5 de setembro de 2013

Ela Flor

  Era um dia frio. Quase congelado. Ao andar pela rua com a mochila vermelha pesada, a garotinha estava molhada. Afinal, chovia. Ela tinha rumo sim, mas na verdade, não queria ter. Queria mesmo era andar por aí, em qualquer canto, procurando numa esquina algo que a fizesse bem. Nada a fez.
  Ao dar um passo sobre uma calçada meio de concreto, meio de vento, ela caiu. Caiu com o rosto no chão. E lá se foram todos os seus pedacinhos na enxurrada... Ergueu levemente seus olhos e viu cada parte sua indo embora, para nunca mais voltar.
  Após ficar ali, levantou-se. Olhou para os lados e suspirou por saber que não havia ninguém na rua. O vazio é melhor. Abaixou a cabeça, para procurar o motivo de sua queda. Um iceberg. Mas não na calçada. Em si mesma.
  Continuou a andar, enfim, pelas ruas sujas. O contraste de sua pele branca com suas lágrimas pretas era visivelmente lindo. Por dentro, nem tanto. Seus olhos estavam derramando e escorrendo...

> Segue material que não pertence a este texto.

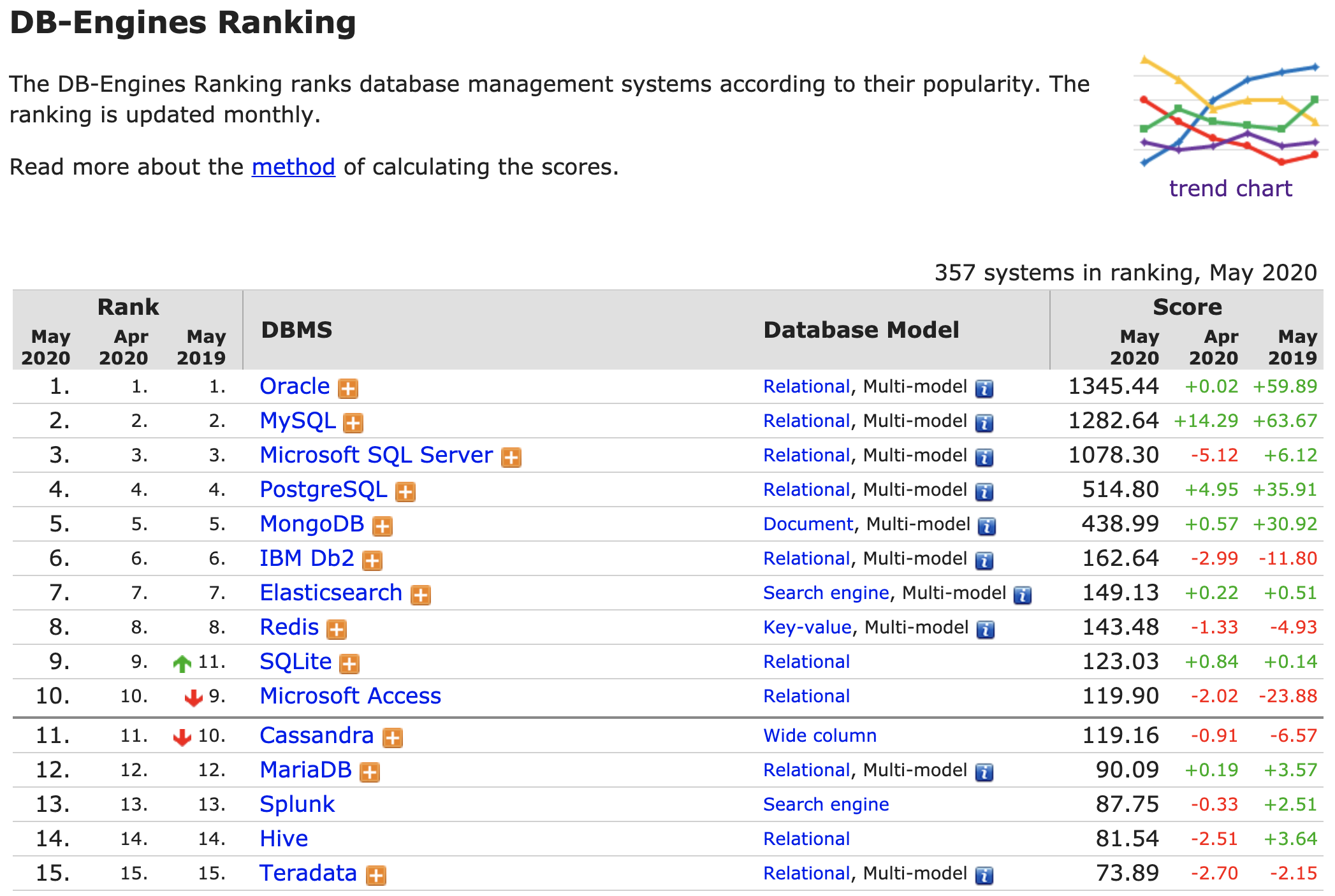Viewport: 1335px width, 896px height.
Task: Click the info icon in Elasticsearch row
Action: (x=1023, y=595)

  O caminho não tinha fim. Ela também não. Era tão limitada quanto o céu.. Tão...
  O Sol apareceu brevemente. Ela resolveu parar, erguer a cabeça e encará-lo com todas as suas forças. A estrela, muito frágil, não aguentou vê-la por muito tempo e logo sumiu.

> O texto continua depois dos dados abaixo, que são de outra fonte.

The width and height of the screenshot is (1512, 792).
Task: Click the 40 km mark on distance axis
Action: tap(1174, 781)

  A menininha - que devia ter uns 14 anos - prosseguiu. A cada passo, uma dor. Sempre pensando que a dor anda... E passa.
   Ela não queria admitir para si mesma, mas no fundo, reconhecia que precisaria de tempo, tempo para si. Todos sabiam que ela era apressada, meio impulsiva. Não pensava... Mas sentia. Ouso dizer que ninguém sentia tanto quanto ela.
  Foi andando e caçando a si mesma. Logo chegou em casa. Sentou-se na mesa do computador e até agora, ninguém sabe onde ela está.